J’ai commencé à réaliser toute la pression inutile que je m’imposais. Cette pause m’a permis de réfléchir et de comprendre que, d’un point de vue timing, j’étais plus qu’en avance sur mon programme. La course incessante contre les kilomètres ne justifiait pas le poids que je mettais sur mes épaules. Ce moment de détente m’a enseigné l’importance d’écouter mon corps et de respecter mes besoins, une leçon précieuse pour la suite de mon aventure.

En fait, cette prise de conscience a été libératrice. En m’accordant le droit de me reposer sans culpabilité, j’ai non seulement rechargé mes batteries physiques et mentales, mais j’ai aussi laissé s’évaporer le stress qui m’accompagnait depuis le début de mon aventure.

Comprendre que j’avais l’espace et le temps nécessaires pour apprécier l’aventure sans me presser inutilement a transformé ma manière d’aborder chaque journée sur le sentier. Je vois désormais le repos non plus comme un obstacle à ma progression, mais comme un allié précieux.

D’ailleurs, en parlant d’allié précieux, j’ai retrouvé ma partenaire d’aventure au jour 46 soit deux jours avant de passer le jalon de mi-parcours, et ça a donné lieu à quelques jours de repos bien mérités. Des moments de pause qui ont été tout sauf ennuyeux…

Entre autres, nous avons eu une grosse décision à prendre… Je vous en parle dans mon prochain récit. Restez à l’affut!

Leçons du sentier: partages essentiels pour les thru-hikers

Les wins

  • Mon Hoodie Alpha 120 de Senshi Design, mon allié contre le froid et l’humidité. Je le porte comme baselayer lorsqu’il pleut. Fait de Polartec ultraléger, il me tient au chaud, car il respire et ne se mouille pas.
  • Mon sac-à-dos Durston Kakwa 55. J’ai eu différents modèles de sac-à-dos ultralégers au cours de mes diverses thru-hikes et celui-ci est un match parfait pour moi. Après plus de 50 jours de marche, je ne ressens aucun inconfort.

Les fails

  • L’iPhone et la pluie, une combinaison capricieuse.

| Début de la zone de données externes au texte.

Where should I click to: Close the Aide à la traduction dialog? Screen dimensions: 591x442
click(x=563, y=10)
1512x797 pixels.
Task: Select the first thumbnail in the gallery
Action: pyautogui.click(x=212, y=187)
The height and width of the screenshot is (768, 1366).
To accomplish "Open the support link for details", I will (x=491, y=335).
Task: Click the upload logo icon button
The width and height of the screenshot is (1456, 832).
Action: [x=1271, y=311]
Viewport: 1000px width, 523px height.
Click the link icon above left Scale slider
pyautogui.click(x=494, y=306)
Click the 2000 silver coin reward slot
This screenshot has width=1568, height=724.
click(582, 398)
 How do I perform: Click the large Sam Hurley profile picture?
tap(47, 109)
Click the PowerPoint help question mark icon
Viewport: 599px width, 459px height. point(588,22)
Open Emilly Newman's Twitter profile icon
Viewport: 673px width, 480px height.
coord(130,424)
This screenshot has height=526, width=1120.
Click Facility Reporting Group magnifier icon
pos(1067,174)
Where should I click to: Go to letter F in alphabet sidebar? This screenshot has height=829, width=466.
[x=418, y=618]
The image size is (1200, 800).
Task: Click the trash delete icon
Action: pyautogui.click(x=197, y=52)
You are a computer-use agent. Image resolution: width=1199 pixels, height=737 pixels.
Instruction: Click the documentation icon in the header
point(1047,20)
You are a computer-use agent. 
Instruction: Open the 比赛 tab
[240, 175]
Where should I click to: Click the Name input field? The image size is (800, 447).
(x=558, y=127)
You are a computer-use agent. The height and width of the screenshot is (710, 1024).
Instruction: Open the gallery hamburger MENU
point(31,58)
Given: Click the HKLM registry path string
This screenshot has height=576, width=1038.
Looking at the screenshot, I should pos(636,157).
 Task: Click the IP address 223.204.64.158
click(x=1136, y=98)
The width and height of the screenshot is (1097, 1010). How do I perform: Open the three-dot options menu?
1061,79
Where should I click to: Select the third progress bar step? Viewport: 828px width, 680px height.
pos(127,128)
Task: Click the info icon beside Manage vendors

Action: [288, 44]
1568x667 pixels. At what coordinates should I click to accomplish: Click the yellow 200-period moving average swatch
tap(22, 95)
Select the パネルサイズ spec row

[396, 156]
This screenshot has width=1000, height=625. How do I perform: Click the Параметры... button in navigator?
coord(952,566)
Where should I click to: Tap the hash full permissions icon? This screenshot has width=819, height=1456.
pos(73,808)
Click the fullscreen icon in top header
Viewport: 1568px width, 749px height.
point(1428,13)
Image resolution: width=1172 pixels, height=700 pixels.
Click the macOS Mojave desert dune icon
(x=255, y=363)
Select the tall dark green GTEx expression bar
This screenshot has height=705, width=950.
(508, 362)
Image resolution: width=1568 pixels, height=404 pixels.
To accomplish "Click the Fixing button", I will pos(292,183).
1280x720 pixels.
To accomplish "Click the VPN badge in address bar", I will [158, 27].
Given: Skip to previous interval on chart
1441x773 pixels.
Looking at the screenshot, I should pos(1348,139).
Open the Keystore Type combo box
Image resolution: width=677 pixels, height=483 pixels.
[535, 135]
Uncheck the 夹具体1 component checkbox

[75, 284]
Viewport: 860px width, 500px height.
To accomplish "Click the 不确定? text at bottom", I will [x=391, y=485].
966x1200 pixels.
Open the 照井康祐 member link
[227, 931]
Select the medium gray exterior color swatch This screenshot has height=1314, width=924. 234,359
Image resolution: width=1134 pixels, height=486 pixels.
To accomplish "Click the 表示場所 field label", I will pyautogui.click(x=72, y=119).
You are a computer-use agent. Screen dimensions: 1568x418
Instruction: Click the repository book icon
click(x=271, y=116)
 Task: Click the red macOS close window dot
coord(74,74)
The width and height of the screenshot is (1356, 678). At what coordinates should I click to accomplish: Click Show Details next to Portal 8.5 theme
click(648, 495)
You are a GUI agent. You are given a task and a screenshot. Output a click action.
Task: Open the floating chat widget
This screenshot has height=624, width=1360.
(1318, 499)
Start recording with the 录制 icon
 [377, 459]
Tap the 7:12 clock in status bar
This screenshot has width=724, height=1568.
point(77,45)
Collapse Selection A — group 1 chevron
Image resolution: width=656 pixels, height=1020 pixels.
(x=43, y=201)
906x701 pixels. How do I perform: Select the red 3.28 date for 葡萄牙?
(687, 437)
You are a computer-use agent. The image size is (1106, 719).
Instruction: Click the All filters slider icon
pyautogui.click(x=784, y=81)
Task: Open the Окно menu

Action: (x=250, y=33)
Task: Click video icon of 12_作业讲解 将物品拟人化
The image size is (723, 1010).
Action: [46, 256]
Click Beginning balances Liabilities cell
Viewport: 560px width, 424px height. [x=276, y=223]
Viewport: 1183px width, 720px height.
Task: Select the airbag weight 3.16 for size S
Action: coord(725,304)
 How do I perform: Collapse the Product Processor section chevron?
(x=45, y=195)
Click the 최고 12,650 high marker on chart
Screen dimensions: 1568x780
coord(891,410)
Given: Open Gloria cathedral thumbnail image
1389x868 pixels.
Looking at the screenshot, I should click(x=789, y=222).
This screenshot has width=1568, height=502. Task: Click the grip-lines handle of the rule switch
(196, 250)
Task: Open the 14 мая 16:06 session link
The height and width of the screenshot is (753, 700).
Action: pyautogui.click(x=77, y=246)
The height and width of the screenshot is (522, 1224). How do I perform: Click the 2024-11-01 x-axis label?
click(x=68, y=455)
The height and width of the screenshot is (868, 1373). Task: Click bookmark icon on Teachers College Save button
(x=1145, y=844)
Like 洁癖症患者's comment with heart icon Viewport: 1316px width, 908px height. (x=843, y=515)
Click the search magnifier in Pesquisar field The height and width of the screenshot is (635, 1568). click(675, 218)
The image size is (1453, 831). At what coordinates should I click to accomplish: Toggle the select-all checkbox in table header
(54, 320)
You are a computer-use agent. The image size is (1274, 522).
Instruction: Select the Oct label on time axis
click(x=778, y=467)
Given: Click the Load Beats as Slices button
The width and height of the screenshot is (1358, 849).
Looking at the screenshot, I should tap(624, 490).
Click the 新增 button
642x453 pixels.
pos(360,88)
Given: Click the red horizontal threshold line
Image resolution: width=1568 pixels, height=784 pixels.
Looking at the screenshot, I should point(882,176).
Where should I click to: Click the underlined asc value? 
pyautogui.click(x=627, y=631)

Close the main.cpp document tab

Mon iPhone, normalement fiable devient une source de frustration sous la pluie. L’écran, habituellement réactif, se transforme en une surface rebelle, refusant de répondre à mes commandes mouillées.
  • Livraison d’une nouvelle paire d’Altra. Pendant l’absence de MS, j’ai eu besoin rapidement de nouvelles chaussures et je les ai fait livrer dans un bureau de poste avec la mention General Delivery. Chose que je ne savais pas, Altra livre avec Fedex donc après plusieurs jours d’attente, je n’avais toujours pas reçu mes nouveaux souliers.C’est vraiment dommage que Fedex n’ait pas avisé Altra rapidement qu’ils ne pouvait livrer à l’adresse mentionnée dans le bon de commande.
    • Heureusement, j’ai pu trouver un magasin près du sentier qui avait les LonePeak 11.5. J’aurais préférés les wide, mais dans les circonstances, c’était tout de même un bon compromis. J’ai besoin d’une nouvelle paire tous les 800 km. Ça fait quand même 18 paires au total! C’est fou, non quand on y pense? Et j’ose même pas mentionner le coût que ça représente en $$.
    • D’ailleurs, petite note aux futurs thru-hikers, lorsque j’ai commencé il y a 3 ans, je portais du 9.5. Aujourd’hui, après avoir fait le Te Araroa en Nouvelle-Zélande et le PCT, je porte du 11.5. Oui, les pieds grandissent et s’élargissent à force de marcher. C’est un phénomène répandu chez les thru-hikers.

Shake down

Avec le temps plus doux, j’ai pu laisser de côté mes crampons, mon sous-vêtement technique en laine mérinos, mon manteau en duvet, mon bivouac, ma bâche de protection et j’ai réduit le contenu de ma trousse de premiers soins pour les ampoules vu que mes pieds se portent bien…

Les révélations du sentier

J’ai enfin compris que je n’avais pas besoin de me mettre autant de pression face au temps. J’en ai suffisamment pour compléter mon CYTC. Le repos est essentiel. Je ne parle pas seulement de dormir, mais également de faire des activités amusantes de temps en temps. Ça permet non seulement au corps de se reposer, mais à la motivation de rester élevée. L’autre jour, MS a fait un lapsus intéressant. Elle m’a dit : « Ne vas pas travailler aujourd’hui. » Je pense que ça en dit beaucoup! C’est important de relâcher la pression et de retrouver le plaisir.